Dr. Volker Springel (33), Astrophysics, Max Planck Institute for Astrophysics, Garching
Volker Springel's research interest is in the area of cosmology. His research links computer-aided physics with theoretical astrophysics, and he has developed a computer program called GADGET, which uses a simulation method to compute the formation of galaxies. This new method of calculation is not only significantly faster than previous simulations, it also takes into consideration such factors as galactic winds and the formation of stars. GADGET is now used for a wide variety of applications in the field of astrophysics. Dr. Springel's work was honoured by the Max Planck Society with the Otto Hahn Medal in 2000.
Volker Springel studied physics at the Eberhard Karls University in Tübingen and in 2000 completed his doctorate at the MPI for Astrophysics in Garching and at the Ludwig Maximilians University in Munich with research on the formation of galaxies. After a one-year visiting researcher post at the Harvard-Smithsonian Center for Astrophysics at Harvard University he first worked as a business consultant before returning to the MPI in Garching in 2001 to take a postdoctoral post.

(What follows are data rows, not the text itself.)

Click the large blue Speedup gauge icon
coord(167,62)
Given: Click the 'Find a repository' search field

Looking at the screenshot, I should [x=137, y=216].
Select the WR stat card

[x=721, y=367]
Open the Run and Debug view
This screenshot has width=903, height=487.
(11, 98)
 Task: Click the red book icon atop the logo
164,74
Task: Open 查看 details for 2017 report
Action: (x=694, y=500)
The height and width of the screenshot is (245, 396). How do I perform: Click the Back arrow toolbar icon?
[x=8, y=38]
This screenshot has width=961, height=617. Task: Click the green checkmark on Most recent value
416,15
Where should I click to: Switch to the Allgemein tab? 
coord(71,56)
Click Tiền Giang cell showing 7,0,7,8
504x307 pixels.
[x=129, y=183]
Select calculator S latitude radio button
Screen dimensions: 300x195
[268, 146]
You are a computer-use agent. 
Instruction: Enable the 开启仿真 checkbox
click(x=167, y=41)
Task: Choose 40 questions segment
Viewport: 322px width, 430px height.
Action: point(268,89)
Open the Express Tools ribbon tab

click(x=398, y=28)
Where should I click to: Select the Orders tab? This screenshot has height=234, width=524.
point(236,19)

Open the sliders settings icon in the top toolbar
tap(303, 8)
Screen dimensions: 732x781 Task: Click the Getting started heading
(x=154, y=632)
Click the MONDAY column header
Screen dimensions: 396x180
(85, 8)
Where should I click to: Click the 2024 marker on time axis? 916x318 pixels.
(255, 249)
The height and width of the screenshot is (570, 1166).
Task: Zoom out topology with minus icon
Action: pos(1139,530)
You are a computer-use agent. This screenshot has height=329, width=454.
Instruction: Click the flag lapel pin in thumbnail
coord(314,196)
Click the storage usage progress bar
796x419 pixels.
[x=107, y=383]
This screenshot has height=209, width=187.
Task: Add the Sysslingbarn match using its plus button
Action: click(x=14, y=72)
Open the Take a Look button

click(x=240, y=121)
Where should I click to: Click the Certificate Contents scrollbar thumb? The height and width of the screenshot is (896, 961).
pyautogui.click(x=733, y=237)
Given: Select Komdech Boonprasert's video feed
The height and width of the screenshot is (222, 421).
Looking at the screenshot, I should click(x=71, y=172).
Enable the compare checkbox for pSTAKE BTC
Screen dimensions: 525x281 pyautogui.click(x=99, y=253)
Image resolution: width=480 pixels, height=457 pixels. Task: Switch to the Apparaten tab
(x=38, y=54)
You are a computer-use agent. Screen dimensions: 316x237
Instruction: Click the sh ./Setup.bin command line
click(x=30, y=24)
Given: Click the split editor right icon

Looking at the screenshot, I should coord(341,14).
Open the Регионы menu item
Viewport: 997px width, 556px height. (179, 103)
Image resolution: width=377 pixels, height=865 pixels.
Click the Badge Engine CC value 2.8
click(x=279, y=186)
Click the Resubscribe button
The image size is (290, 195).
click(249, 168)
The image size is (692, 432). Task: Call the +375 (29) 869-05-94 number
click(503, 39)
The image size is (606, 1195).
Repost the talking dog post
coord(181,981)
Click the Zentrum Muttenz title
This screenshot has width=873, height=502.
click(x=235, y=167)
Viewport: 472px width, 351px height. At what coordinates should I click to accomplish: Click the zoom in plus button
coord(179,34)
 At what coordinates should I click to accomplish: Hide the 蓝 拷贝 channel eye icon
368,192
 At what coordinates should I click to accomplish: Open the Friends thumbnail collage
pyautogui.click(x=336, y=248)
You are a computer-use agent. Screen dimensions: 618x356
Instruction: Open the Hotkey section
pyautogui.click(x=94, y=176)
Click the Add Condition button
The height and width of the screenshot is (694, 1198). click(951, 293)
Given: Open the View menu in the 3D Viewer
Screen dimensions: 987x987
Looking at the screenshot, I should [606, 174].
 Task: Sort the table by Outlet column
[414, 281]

Dr. Boris Worm (34), Marine Ecology/Marine Science, University of Kiel
Marine ecologist Boris Worm deals with questions of biodiversity of the world's oceans, in particular with the conditions under which alternative stable states of higher or lower species diversity develop. One specific field of investigation has been the effects of industrial fishing practices on marine ecosystems. Together with Canadian colleagues, he analysed data on the changes in predatory fish levels in different oceans and showed for the first time that these levels had decreased to a far greater degree than previously believed. These data have far-reaching consequences for the management of global fish populations and for marine environmental protection. Dr. Worm also studies the effects of different nutrient levels on the balance of plants and animals in bodies of water. These projects are of great importance, not only for protecting the world's natural waters, but also for environmental protection as a whole.
Boris Worm completed his undergraduate and doctoral studies at the University of Kiel, where he studied biological marine science, zoology and marine chemistry. After completing his dissertation in the year 2000 on "The relative impact of consumers and resources on the food network on rocky shores" he went to Dalhousie University Halifax, Nova Scotia, Canada on an Emmy Noether Fellowship funded by the DFG. Since 2003 he has led a working group under the same funding programme at the Institute for Marine Science at the University of Kiel.
The Heinz Maier-Leibnitz prizes will be awarded on 8 June at 3:00 p.m. at the Deutsches Museum in Bonn, Ahrstraße 45. Journalists are cordially invited to attend this event.